2話
互いに相手の優秀さを知っているからこそ、気遣いのない口調による言葉を投げかけるのである。
無論、ときには思いがけず相手の精神にダメージを与えることも幾度かあったものの、幸いにして険悪に陥るほどには至っていない。
今回の件は将来のことにも関わる繊細な案件であるから、ノイルは言葉の矛をさっさと収め、相手を気遣う態度を見せた。
「それはまあ正論だけどさ、限度ってもんがあると思うよ。
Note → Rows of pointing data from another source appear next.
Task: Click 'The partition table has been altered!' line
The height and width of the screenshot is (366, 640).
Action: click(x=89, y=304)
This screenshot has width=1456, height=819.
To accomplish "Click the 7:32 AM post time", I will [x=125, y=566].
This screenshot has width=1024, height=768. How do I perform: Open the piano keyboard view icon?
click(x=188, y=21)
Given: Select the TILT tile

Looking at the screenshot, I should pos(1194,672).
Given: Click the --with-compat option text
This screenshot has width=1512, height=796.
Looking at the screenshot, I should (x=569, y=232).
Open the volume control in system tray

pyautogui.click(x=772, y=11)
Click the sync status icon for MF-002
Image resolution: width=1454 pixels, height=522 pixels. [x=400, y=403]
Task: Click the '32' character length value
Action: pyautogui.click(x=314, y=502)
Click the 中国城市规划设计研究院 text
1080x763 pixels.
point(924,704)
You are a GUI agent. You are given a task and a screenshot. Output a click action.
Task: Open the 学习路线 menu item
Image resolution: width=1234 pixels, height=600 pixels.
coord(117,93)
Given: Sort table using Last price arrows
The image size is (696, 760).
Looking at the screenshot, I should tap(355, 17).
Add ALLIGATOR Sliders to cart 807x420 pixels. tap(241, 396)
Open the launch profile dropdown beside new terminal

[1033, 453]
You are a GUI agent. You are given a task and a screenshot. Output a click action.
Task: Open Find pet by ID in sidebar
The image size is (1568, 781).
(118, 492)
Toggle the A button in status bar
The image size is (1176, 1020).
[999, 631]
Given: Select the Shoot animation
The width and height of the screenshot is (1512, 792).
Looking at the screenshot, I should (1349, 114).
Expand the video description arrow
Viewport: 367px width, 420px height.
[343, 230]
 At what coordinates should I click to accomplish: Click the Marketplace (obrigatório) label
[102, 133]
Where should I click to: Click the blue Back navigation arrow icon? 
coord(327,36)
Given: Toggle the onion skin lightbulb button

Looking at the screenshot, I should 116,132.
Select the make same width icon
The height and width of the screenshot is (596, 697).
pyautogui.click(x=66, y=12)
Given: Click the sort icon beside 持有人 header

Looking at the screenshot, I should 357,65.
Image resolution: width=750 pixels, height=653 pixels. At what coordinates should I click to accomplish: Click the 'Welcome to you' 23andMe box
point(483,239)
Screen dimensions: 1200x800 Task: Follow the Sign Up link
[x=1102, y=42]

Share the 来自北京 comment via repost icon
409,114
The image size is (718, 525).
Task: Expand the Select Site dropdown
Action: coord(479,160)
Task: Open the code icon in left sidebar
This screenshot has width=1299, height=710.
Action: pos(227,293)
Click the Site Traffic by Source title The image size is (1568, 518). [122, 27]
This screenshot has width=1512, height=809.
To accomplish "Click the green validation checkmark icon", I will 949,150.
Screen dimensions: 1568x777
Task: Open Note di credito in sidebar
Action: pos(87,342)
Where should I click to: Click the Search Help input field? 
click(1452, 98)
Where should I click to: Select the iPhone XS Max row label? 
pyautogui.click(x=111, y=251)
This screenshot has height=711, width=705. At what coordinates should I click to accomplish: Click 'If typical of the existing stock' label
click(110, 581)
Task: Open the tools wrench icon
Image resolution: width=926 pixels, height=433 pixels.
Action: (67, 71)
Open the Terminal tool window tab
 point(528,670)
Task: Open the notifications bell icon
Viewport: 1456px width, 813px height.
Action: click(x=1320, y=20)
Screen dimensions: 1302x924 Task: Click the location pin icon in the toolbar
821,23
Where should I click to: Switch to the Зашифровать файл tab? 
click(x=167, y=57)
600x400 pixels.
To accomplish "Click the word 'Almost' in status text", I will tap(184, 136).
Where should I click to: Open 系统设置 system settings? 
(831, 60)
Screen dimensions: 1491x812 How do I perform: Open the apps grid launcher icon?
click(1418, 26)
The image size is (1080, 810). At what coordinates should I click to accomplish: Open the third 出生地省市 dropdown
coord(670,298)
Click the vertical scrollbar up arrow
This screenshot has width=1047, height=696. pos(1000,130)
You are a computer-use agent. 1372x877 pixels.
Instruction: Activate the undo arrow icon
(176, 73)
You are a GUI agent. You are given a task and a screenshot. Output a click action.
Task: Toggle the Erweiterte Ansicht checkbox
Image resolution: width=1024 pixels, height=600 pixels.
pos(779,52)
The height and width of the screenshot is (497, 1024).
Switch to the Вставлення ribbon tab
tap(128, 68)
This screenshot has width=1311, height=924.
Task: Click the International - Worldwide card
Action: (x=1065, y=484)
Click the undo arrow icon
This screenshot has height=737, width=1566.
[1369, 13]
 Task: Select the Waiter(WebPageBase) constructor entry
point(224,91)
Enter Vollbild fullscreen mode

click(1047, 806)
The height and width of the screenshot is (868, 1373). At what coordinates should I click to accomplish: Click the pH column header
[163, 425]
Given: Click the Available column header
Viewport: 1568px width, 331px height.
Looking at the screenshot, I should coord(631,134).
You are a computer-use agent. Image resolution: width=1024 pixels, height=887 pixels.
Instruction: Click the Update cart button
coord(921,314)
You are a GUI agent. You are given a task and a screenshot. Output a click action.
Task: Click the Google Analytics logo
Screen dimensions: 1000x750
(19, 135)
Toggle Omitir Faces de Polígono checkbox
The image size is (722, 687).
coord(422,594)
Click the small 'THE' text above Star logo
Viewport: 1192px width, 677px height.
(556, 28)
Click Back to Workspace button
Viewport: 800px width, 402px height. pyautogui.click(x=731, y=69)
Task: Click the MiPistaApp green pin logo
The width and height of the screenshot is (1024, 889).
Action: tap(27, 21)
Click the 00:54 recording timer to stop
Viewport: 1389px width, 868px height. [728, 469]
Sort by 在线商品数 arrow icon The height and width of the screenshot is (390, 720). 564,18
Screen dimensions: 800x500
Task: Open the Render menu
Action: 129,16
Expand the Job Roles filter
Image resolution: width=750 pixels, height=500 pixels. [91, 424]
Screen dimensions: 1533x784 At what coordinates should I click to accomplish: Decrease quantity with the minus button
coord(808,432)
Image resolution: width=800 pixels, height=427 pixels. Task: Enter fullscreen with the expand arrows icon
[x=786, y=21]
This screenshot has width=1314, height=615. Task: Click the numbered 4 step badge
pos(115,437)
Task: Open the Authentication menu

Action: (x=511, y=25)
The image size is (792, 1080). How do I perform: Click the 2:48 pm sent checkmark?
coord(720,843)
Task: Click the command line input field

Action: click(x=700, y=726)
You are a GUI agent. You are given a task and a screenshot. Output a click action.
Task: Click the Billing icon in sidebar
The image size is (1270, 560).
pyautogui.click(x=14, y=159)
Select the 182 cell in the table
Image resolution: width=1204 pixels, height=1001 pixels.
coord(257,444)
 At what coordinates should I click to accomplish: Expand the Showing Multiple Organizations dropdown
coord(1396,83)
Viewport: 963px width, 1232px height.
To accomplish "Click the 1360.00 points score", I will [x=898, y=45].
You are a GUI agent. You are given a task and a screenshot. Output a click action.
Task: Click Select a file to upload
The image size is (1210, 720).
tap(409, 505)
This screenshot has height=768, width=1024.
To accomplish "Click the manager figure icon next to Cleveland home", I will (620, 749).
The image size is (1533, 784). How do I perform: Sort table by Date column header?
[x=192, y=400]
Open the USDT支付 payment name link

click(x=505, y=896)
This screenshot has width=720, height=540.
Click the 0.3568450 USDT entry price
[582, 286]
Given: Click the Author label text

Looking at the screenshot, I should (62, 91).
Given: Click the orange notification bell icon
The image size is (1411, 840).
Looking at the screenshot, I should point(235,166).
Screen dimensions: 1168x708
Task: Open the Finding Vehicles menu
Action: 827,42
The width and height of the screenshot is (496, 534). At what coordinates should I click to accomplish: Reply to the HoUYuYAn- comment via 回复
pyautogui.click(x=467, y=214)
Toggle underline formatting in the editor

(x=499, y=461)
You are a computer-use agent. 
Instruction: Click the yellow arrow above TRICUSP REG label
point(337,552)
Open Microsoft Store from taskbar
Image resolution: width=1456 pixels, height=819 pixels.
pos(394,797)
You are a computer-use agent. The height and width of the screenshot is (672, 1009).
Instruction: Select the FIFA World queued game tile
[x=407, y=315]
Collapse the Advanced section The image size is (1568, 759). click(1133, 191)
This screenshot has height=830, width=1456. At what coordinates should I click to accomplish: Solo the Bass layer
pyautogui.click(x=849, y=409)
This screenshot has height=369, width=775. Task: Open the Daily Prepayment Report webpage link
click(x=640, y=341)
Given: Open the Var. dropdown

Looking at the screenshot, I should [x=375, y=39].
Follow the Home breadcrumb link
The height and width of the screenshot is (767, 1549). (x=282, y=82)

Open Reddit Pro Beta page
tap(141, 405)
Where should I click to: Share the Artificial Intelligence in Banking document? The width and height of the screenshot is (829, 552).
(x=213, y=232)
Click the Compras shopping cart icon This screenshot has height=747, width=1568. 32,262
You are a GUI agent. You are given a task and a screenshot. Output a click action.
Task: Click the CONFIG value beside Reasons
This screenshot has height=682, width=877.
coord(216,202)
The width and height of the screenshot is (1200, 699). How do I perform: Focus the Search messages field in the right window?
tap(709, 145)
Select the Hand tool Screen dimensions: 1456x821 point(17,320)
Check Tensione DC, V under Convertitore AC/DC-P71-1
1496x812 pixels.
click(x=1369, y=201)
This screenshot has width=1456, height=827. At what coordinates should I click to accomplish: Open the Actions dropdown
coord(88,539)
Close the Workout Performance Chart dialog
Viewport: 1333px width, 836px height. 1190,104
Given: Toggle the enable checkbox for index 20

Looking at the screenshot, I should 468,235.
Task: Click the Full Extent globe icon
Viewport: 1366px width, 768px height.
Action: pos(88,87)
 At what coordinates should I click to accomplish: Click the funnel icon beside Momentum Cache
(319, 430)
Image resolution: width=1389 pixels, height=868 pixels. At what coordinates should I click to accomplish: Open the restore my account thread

俺はね」
「まあ、互いの価値観の相違なんかはどうだって良いんだよ。
企業の見る目の無さなんかも、この際どうだって良いんだ。
今のところ最大の問題は、これだからね」
ソルトは懐から手紙を取り出すと、それをノイルへと投げつける。
ノイルは慌てる様子も見せずに難なくそれを受け取って、「どれどれ」と言いながら手紙の内容に目を通した。
どうやらそれは、ソルトの父母からの手紙であるようだった。
息子の心配を窺わせる文言が丁寧に綴られているものの、特におかしな点はない。
気になる部分があるとするなら最後の一文で、それはソルトの現状を見抜いてのものだろうか、と疑問を持ってしまうほど、鋭い言葉が並んでいた。
「なるほどね。『魔法学校を卒業したら一度こっちに戻ってきなさい』の部分が問題なわけね」
「それそれ。就職できなかったら実家の畑を継げば良いって言われててね。
わざわざ実家の、それも猫の額ほどもない小さな畑を継ぐために、魔法学校に来たんじゃないからさ。
どっかに就職でもしようかねって思ってたんだけど」
「蹴られたわけか。教授のとこで助手やるのはどうなんだ? 君、確か気に入られてたろ?」
「二年前から音信不通。精霊探しを理由に人類未踏の地にフィールドワークへ行ってくるって言ったまま。
今は国家の行方不明者リストに名を連ねてる」
「通信機に連絡は?」
「それがさっぱり。精霊が魔力を嫌うらしいってんで、魔道具の類を一切持たずに行ったんだよ、あの爺さん。
二年も連絡がないことについては、『よくあることだから諦めなさい』って、他のところの教授連中はほざくし。
もう諦めたよ」
詰んでる状況だな、と他人事のように思いながら、ノイルはソルトの表情を見る。
眼鏡を布で拭きながら愚痴をこぼす彼の目つきは細く鋭く、凶悪とも呼べるほどに切れている。
けれども友人はそれが彼の平常であるということを数年来の付き合いからよく知っている。
付け加えるならば、どこか気分が乗っている風にも見える。
(なんだかんだ言って、実家に帰ることそのものに嫌悪感は無さそうだな)
むしろ喜んでいるように見えなくもないが、無理もないかと彼は思うのだ。
なにせ、ソルトも彼も故郷には五年以上も戻っていない。
魔法の才を見出され、子どもの時分に魔法学校へと放り込まれたのだ。
自由の少ない寮生活を余儀なくされたという経緯であるから、郷愁が無いとは言えないのである。
魔法に関する知識を詰め込んでいくだけで日々は多忙であった。
加えて、故郷の皆から期待されているという責任感もあって、それに浸る暇すらなかったのだ。
だが、将来の仕事が決まって僅かな休息が取れている現在。
よくよく思い返してみると、どうやら自分も懐かしむ気持ちが擦り切れてはいないらしい。
そのように僅かな感傷を自覚しながら、ノイルは軽く微笑んで言う。
「ま、顔を見せるために帰るってのもありなんじゃないかな?
きっと故郷の奴ら、心配してるぜ? 俺も仕事の暇を見つけたら帰ってみるつもりだし」
「……そうだね。気分転換だと思って、ちょっと羽を伸ばすくらいの気持ちで帰ってみるのも良いかもしれない」
「そうそう。それに故郷で店を開くってのもありかもよ。一国一城の主って感じで」
「……ああ、その発想は無かったな。